→ Tarefa proposta a: De acordo com o trecho sobre a economia cubana, qual país manda petróleo a Cuba para ser revendido?

→ Trecho fornecido:
※
Sistema insustentável – Apesar de dar os primeiros passos na direção do livre mercado, a ditadura cubana ainda hesita em propor mudanças econômicas reais. “Esse movimento está longe de ser uma tentativa de se instaurar o capitalismo em Cuba ou de colocar em prática algo parecido ao que fez a China”, avalia Suchlicki. Enquanto o gigante asiático se abriu para investimentos internacionais, permitindo a propriedade privada, empréstimos significativos de bancos e negócios com corporações internacionais, Cuba ainda está estagnada. O país depende da Venezuela, que manda petróleo ao país para ser revendido, além de receber ajuda do Irã, da China e da Rússia. “Enquanto outros governos continuarem a emprestar dinheiro ao país, o governo vai se manter assim, vai continuar com seu modelo”, afirma o professor.

Conforme os especialistas, a população tem consciência de que o sistema cubano é insustentável e querem mudanças – algo que o próprio Fidel Castro chegou a admitir, em setembro, quando disse que o modelo econômico de Cuba não funciona mais. Por outro lado, depois de cinco décadas de controle total do governo, a reação dos cubanos à reforma pode ser surpreendente. “Grande parte dos trabalhadores não quer sair do emprego público, por não saber como conseguir clientes ou ganhar dinheiro sem ajuda do governo. Não ficaria surpreso se, mesmo em meio à crise, muitos cubanos prefiram a segurança do emprego público”, explica Hidalgo. Retrato de uma população que se sente perdida – a maioria dos cubanos não conhece as alternativas, não entende como a economia funciona e tem medo de não conseguir garantir seu salário.
※
→ Extrato de dados:
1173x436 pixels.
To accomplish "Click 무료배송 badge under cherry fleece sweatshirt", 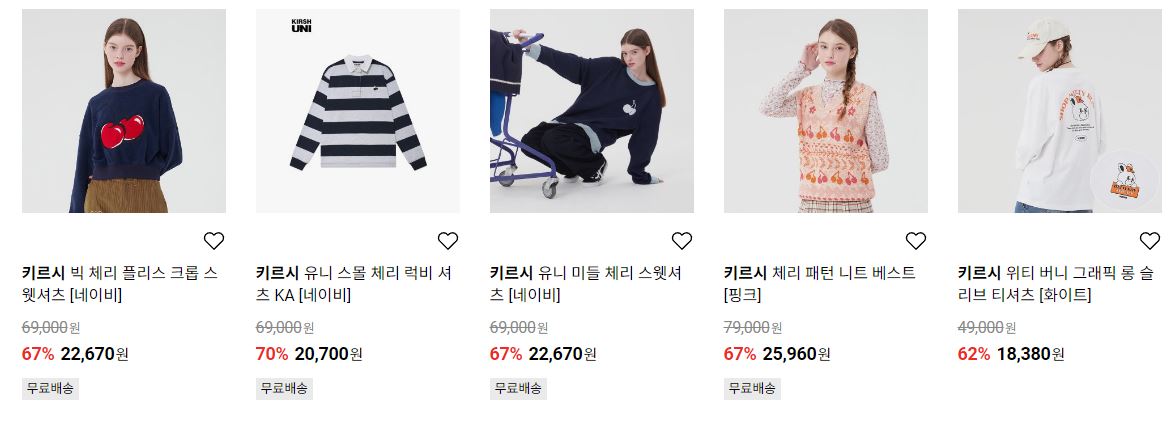I will (x=50, y=389).
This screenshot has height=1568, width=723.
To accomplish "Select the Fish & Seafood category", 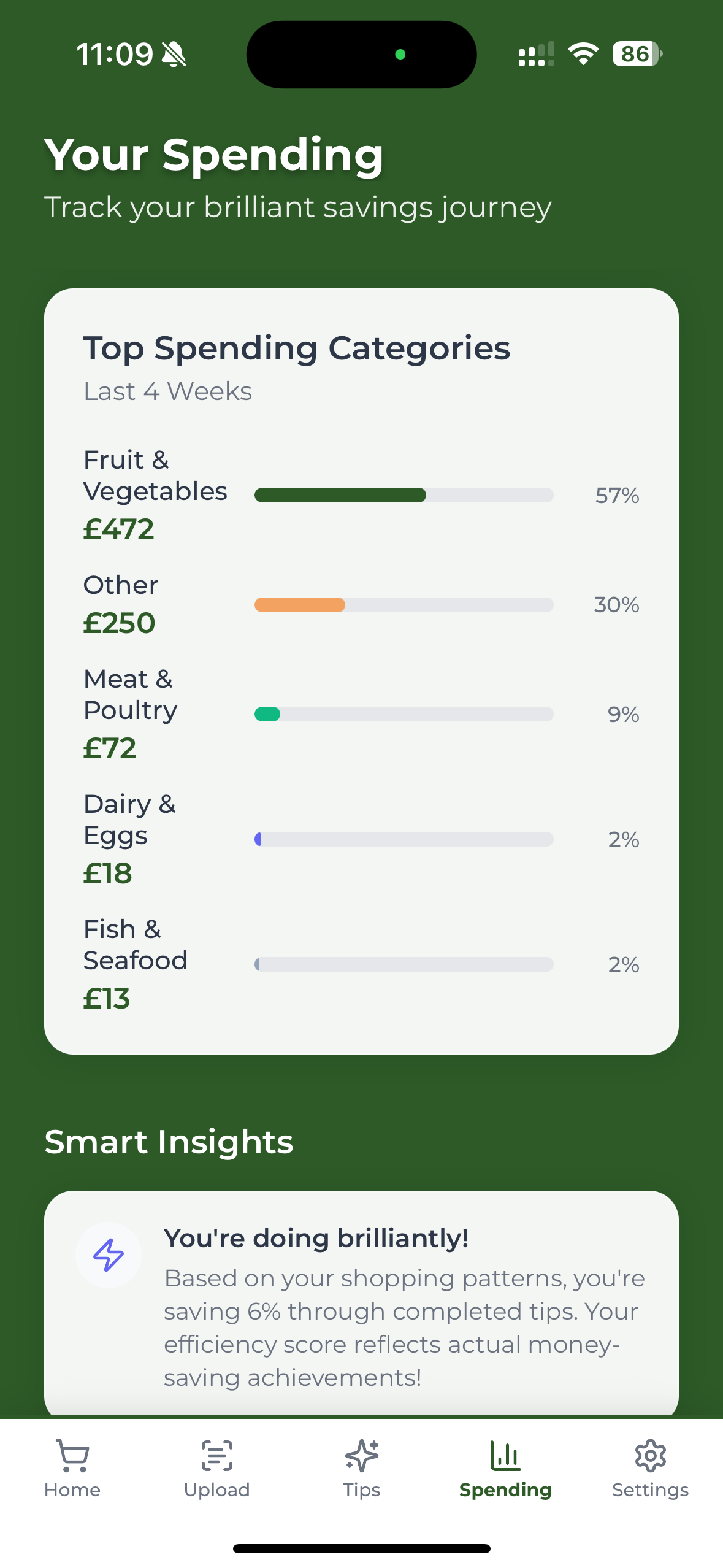I will (x=135, y=945).
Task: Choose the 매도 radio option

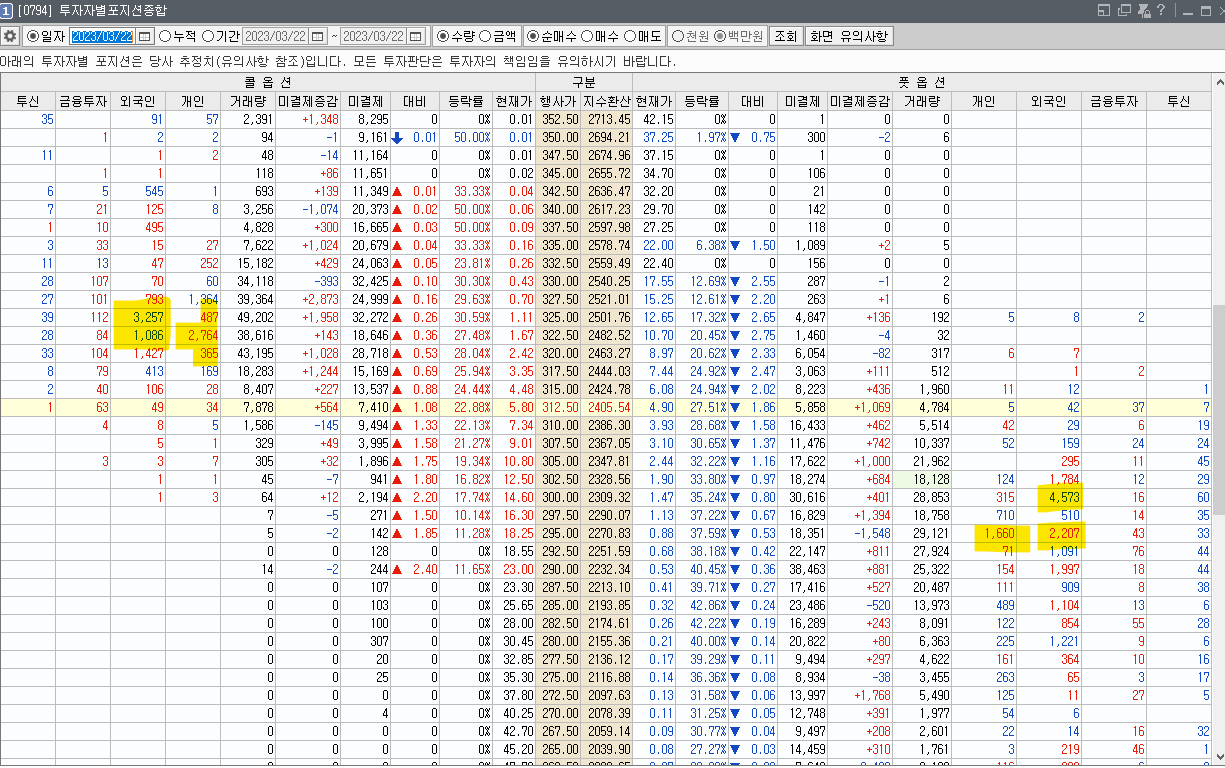Action: tap(630, 36)
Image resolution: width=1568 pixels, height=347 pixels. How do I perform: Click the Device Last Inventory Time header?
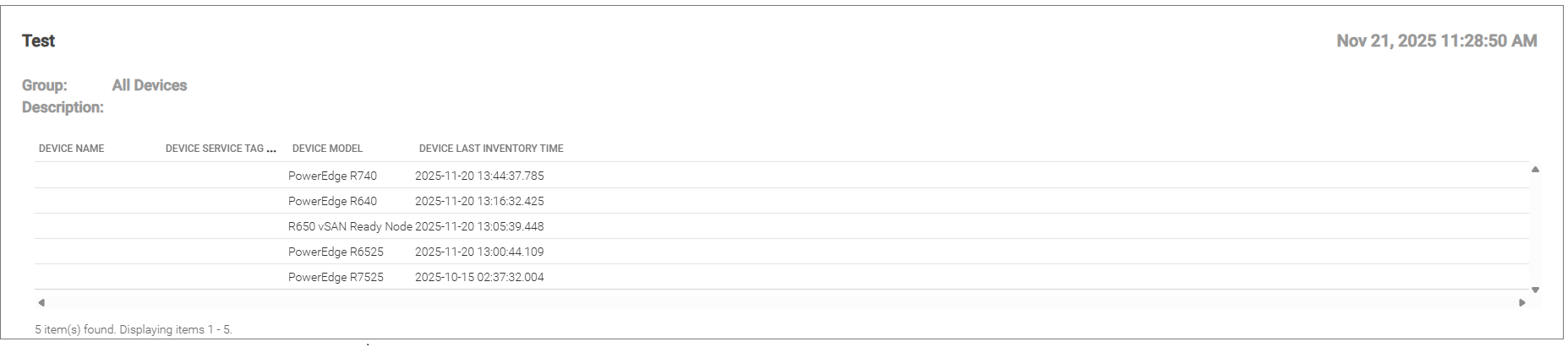click(x=491, y=149)
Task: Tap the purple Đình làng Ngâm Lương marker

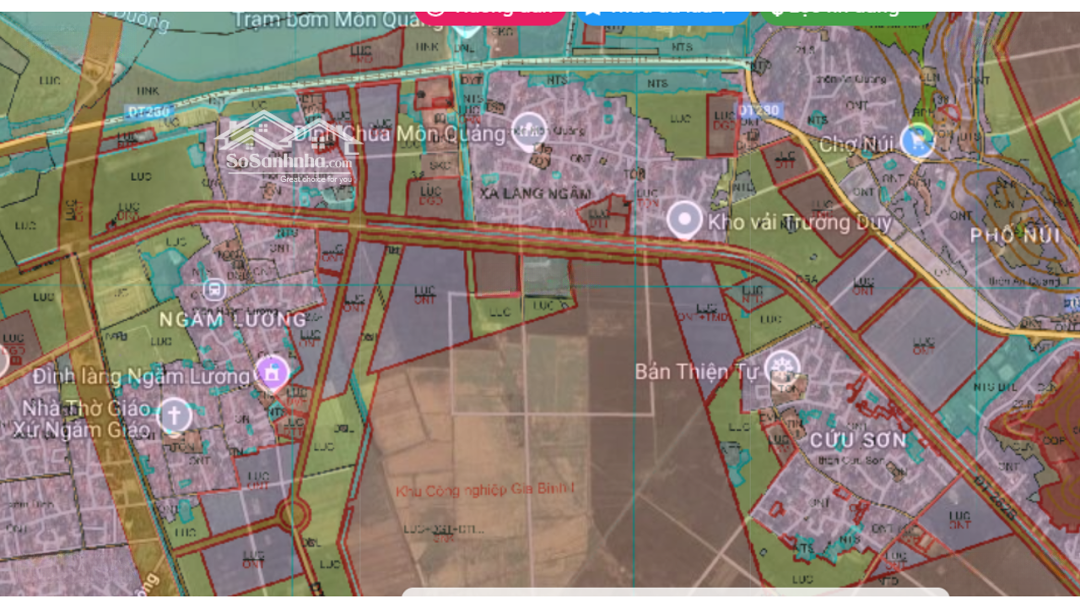Action: pos(271,374)
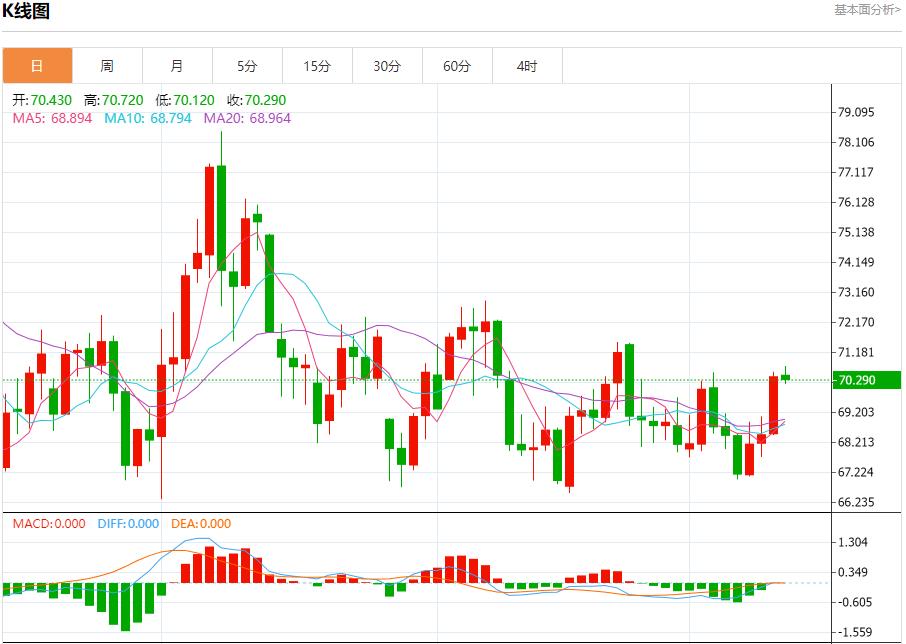Select the 日 daily chart tab
Image resolution: width=906 pixels, height=644 pixels.
pyautogui.click(x=37, y=66)
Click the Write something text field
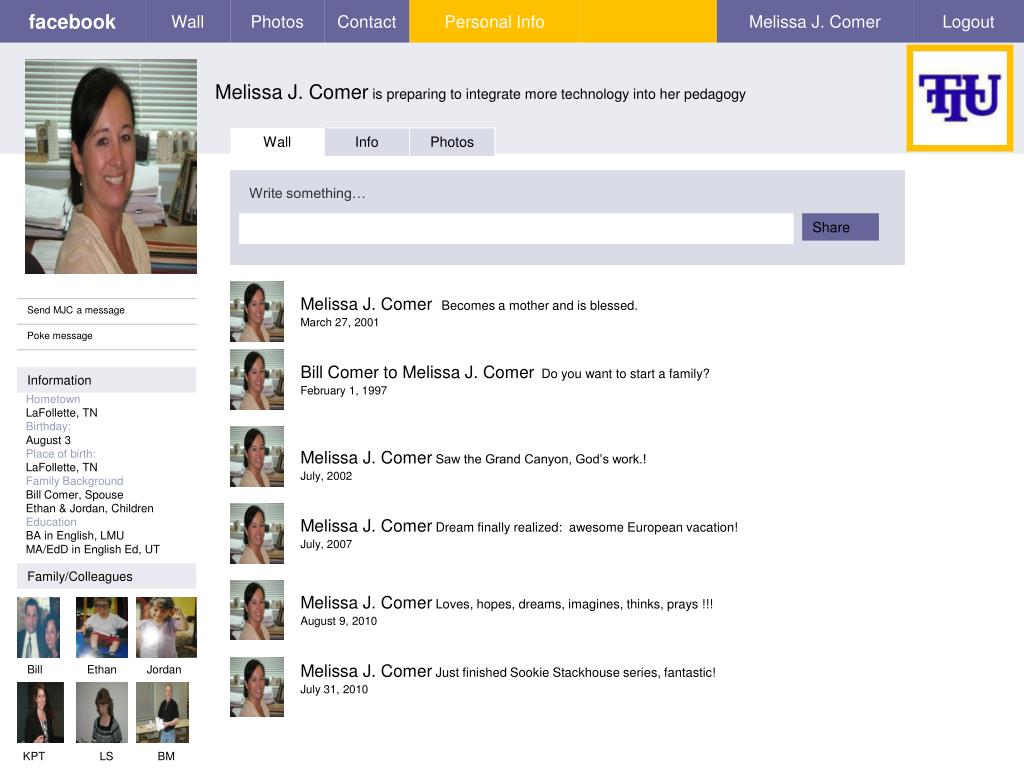This screenshot has height=768, width=1024. [x=516, y=229]
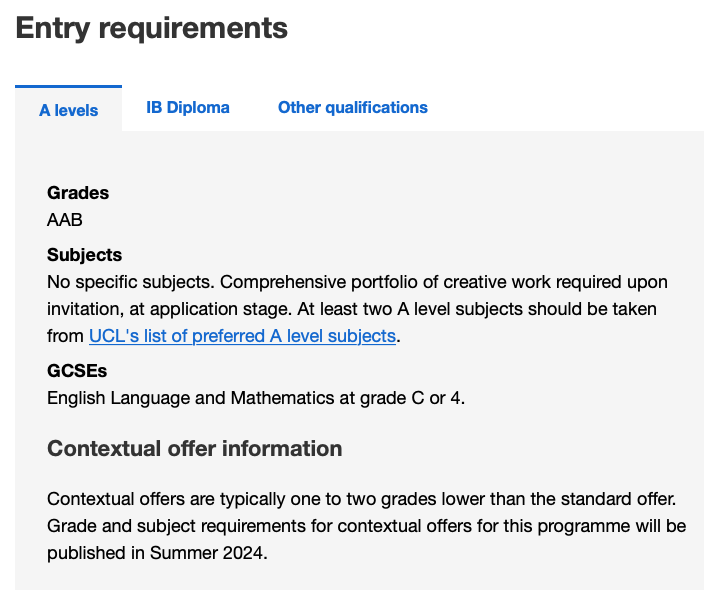Click the 'published in Summer 2024' text

point(158,553)
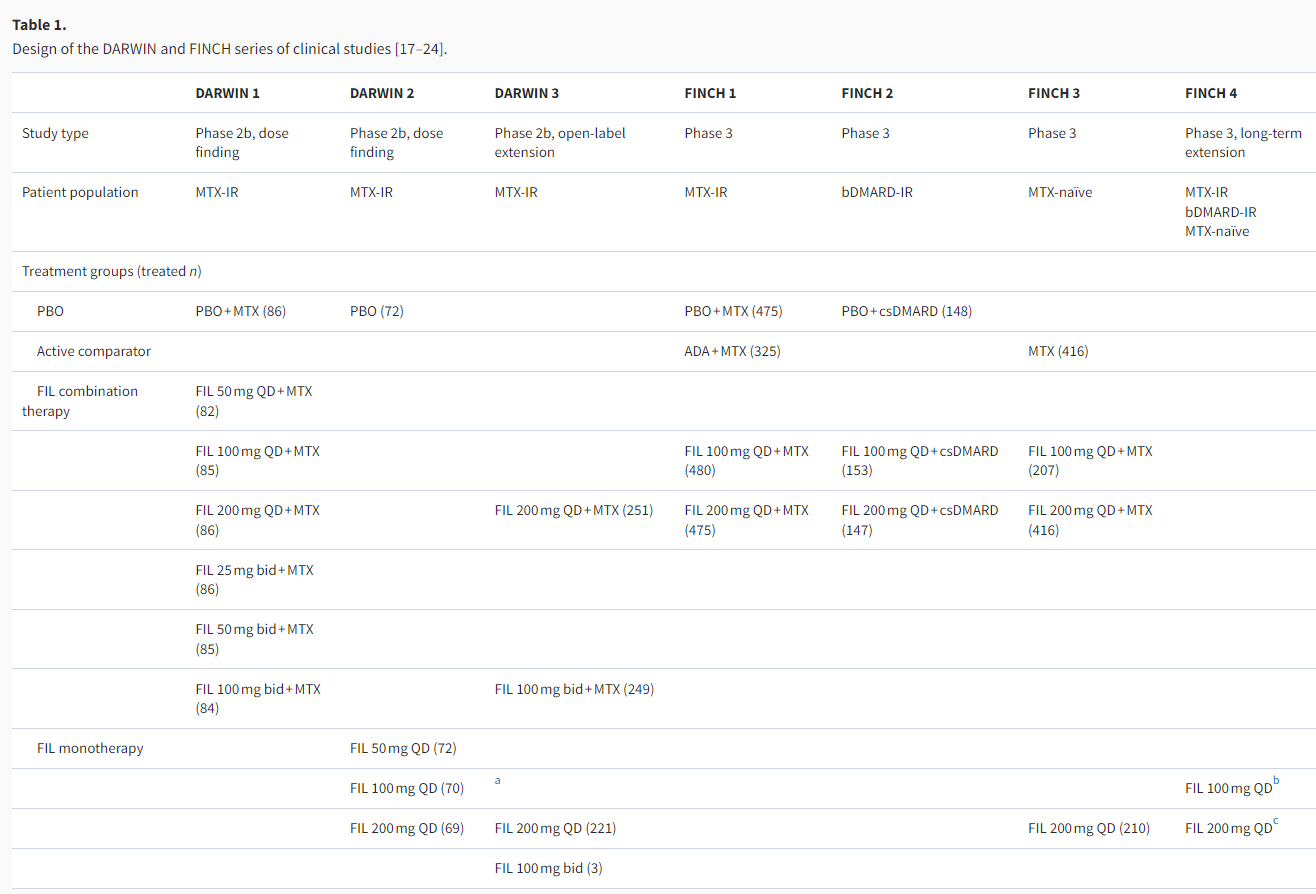Click the "Study type" row label
The image size is (1316, 894).
click(55, 133)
※
→ Tarefa proposta b: Substitua "purple" por "red" no trecho dos registros que vai da linha que contém "Task: Tap the" até o fim dos registros, reproduzindo esse trecho com todo o resto inalterado e sem as imagens.

→ Resposta completa a: A Venezuela.

→ Resposta completa b:
Task: Tap the red Đình làng Ngâm Lương marker

Action: pos(271,374)
Select the 日 daily chart tab
Image resolution: width=906 pixels, height=644 pixels.
pyautogui.click(x=37, y=66)
Click the Write something text field
This screenshot has height=768, width=1024. [x=516, y=229]
Click the 'published in Summer 2024' text

point(158,553)
Click the "Study type" row label
The image size is (1316, 894).
click(55, 133)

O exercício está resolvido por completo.